According to the latest survey from Leadership Network, only half of multisite churches use video to deliver their sermons to multiple locations. The same survey also revealed that the larger the church attendance, and the more campuses it has, the more inclined that church was to use video delivery.
Delivery methods, explained
The easiest and least expensive way to deliver video sermons is to capture the sermon on a DVD or hard drive and deliver it to the multisite campuses the next day or the following Sunday. This is how the majority of video-based multisite churches deliver their sermon content.
A small (but growing) number of churches use satellite technology to deliver their messages across multiple locations. The initial cost of using satellite technology is expensive, but it’s the most cost-effective for churches with more than three campuses, or with campuses spread over long distances.
The third way to deliver sermon content is to video-stream it over the internet. This allows real-time or delayed delivery. Even though this is often the most expensive option and has internet reliability issues, it’s growing in popularity and will most likely become the primary way churches will deliver video content in the years ahead as the cost goes down and internet reliability improves.
Churches that use video sermons typically use high-definition cameras for a “full body” camera angle and project on a large, center screen at the receiving campus. Many churches also add smaller side screens for a close-up head shot of the speaker and use the lower third of the screen to scroll biblical references or sermon notes.
The primary concern churches have about video sermons is whether or not their people will accept them. Most church people express reluctance to embrace video sermons, but quickly do when sermons of gifted communicators are captured and presented well.
Here’s what I’ve observed about video sermons: Bad preaching on video doesn’t work. Good preaching — captured and presented poorly — doesn’t work.
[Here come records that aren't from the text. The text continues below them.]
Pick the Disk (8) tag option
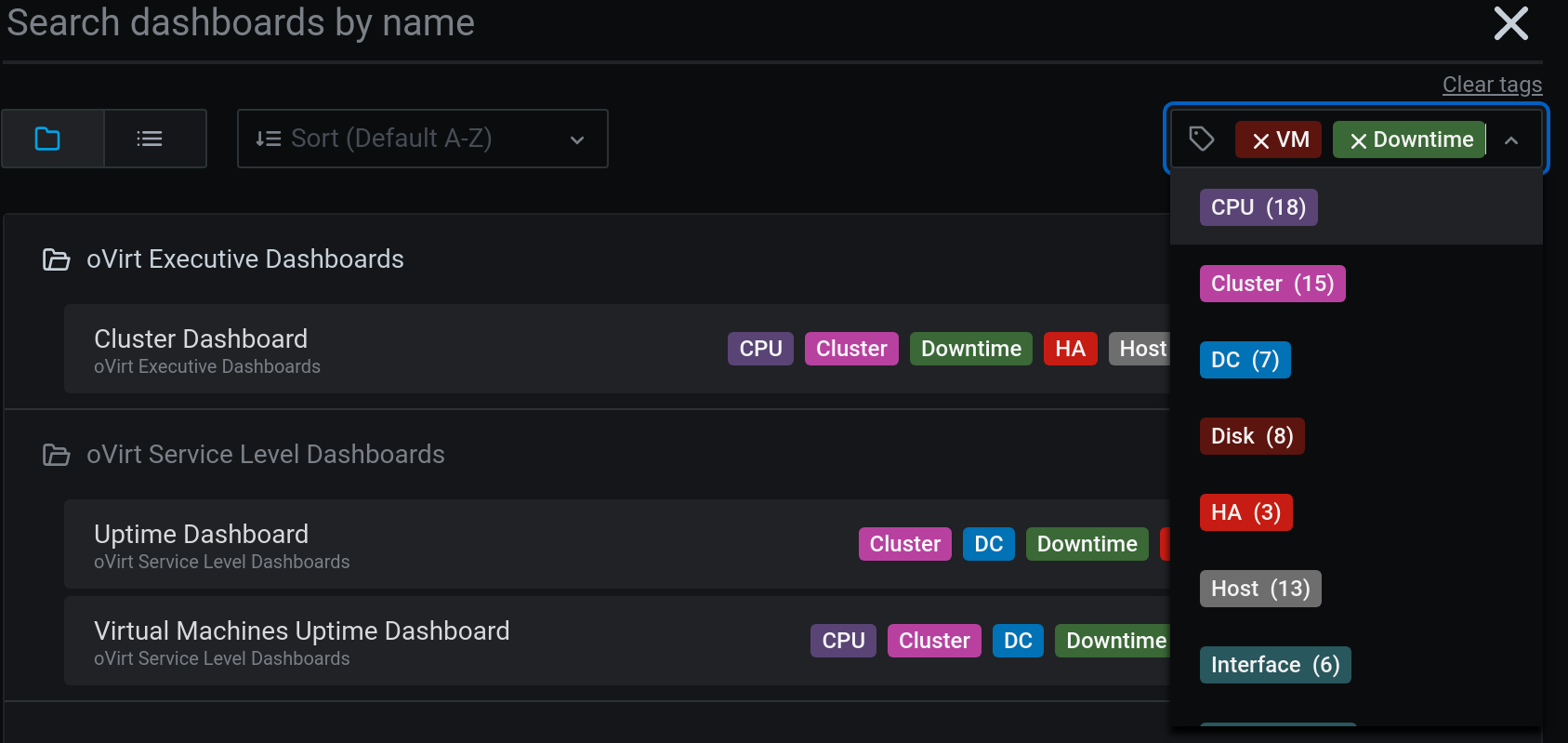Viewport: 1568px width, 743px height. click(x=1251, y=436)
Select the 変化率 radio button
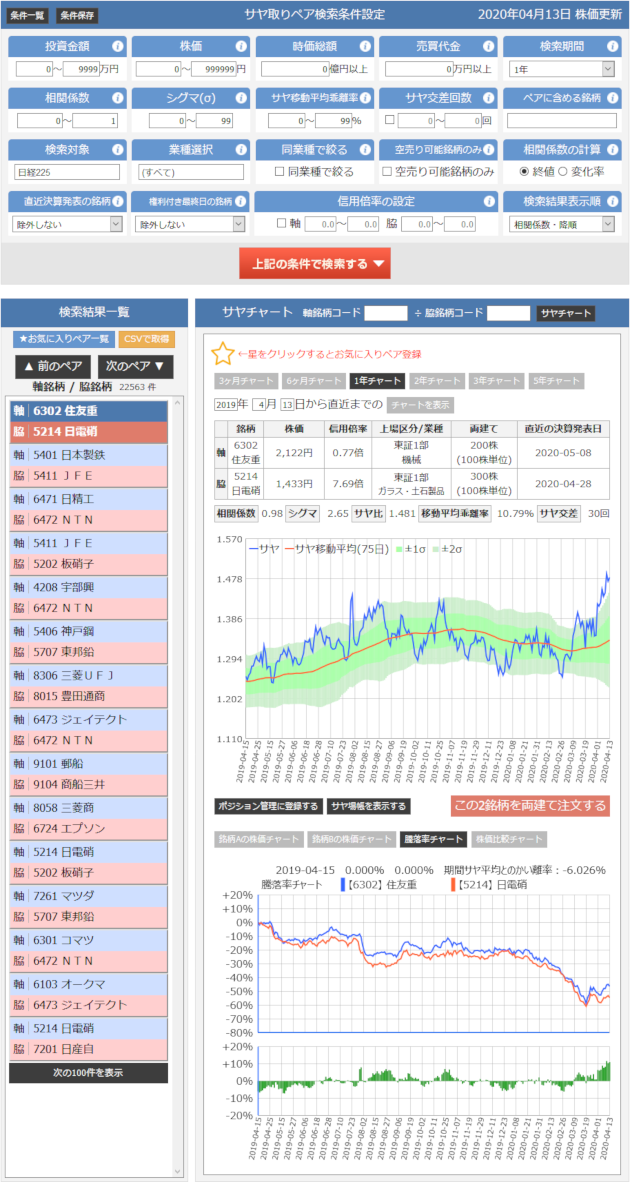Screen dimensions: 630x1182 (564, 172)
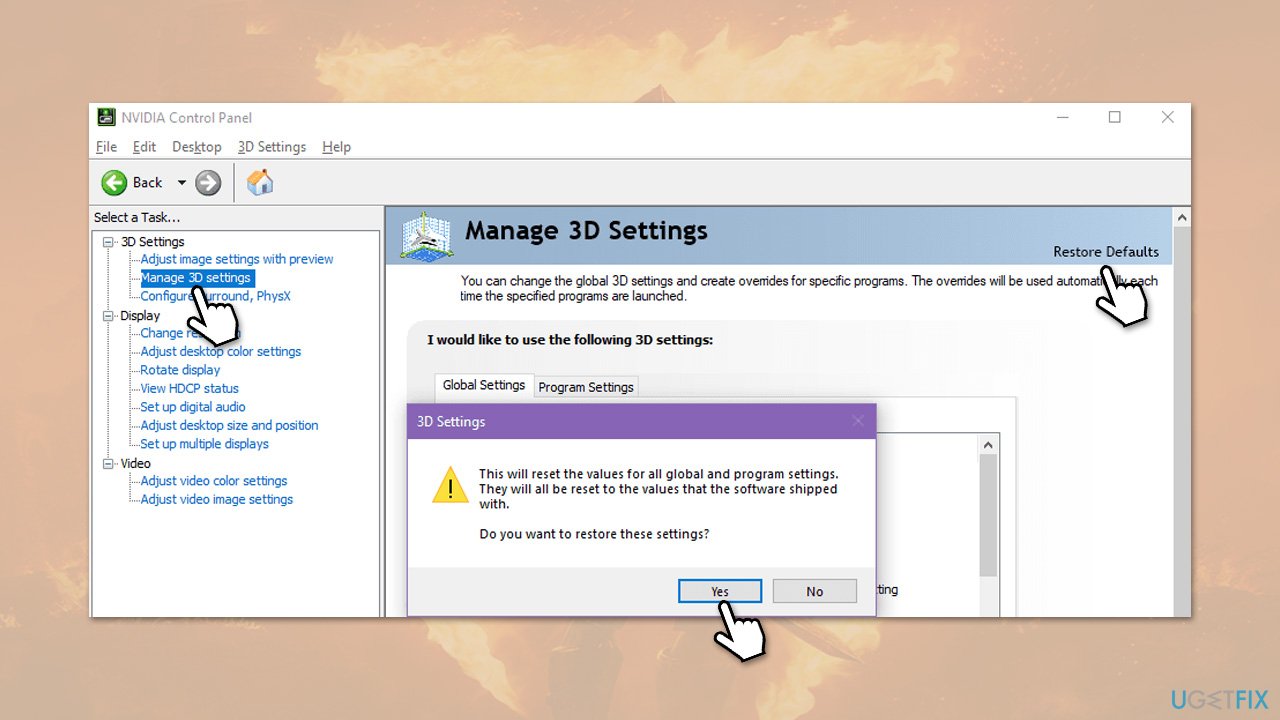
Task: Open the Help menu
Action: [x=336, y=147]
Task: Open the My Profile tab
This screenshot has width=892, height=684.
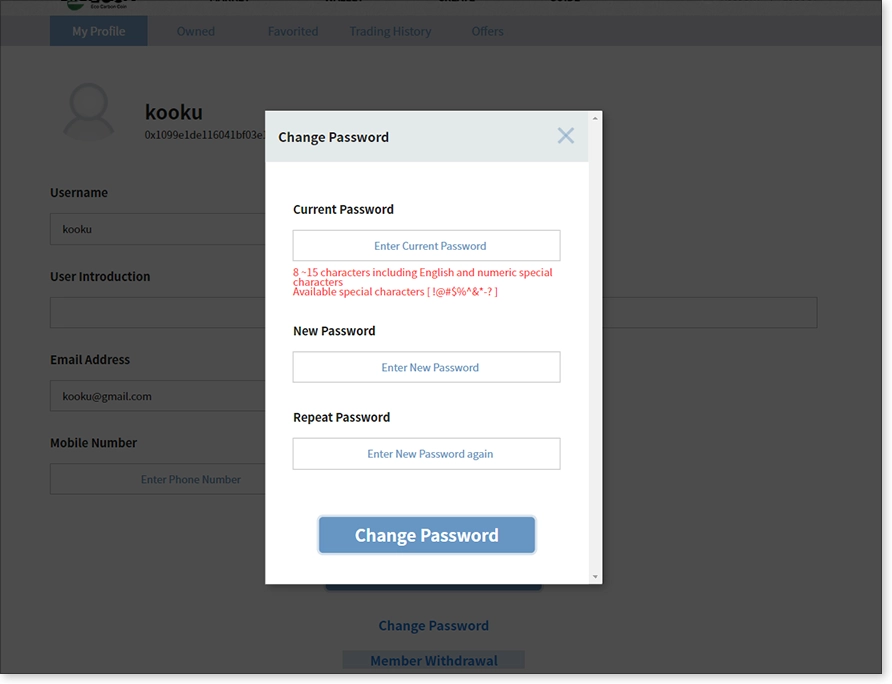Action: click(x=98, y=31)
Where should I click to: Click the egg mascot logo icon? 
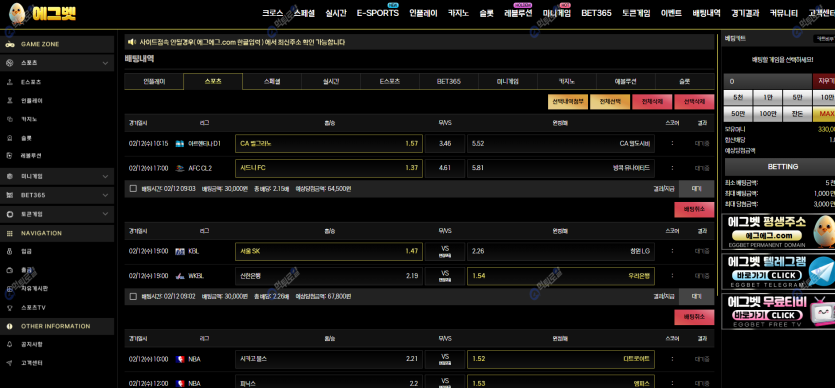pos(17,13)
But, when captured and presented decently, good preaching works everywhere, whether in suburban, urban or rural communities.
Video sermons leverage the teaching gifts of dynamic communicators and ensure that local churches can deliver their messages consistently to all their locations.
Not everyone is going to like video sermons. Not everyone has to — just enough need to. And, unchurched people are far less uptight about the medium than church people. They’re more concerned if the person on the screen has something meaningful to say in an engaging way.
The Apostle Paul declared in the first century that he was willing to do new things to reach more people. Evangelist Billy Graham demonstrated in the last century how technology can be used to reach more people. Today, multisite churches are following the example of the Apostle Paul and evangelist Billy Graham in taking church to the people. Video sermons work because it’s not about the medium; it’s about the message.
Jim Tomberlin is founder and senior strategist of MultiSite Solutions, a company dedicated to assisting churches in extending their impact through multiple locations. Over three decades of diverse ministry, Tomberlin has pastored a church in Germany, grown a megachurch in Colorado, and pioneered the multisite strategy for Willow Creek Community Church in Chicago.
Why multisite? For the same reason we plant churches–to make more disciples of Jesus.
I am truly mystified by this “multi-site church trend.” Whatever happened to planting new churches, nurturing them as they grew and then letting them stand on their own? Why do we need “church franchises?”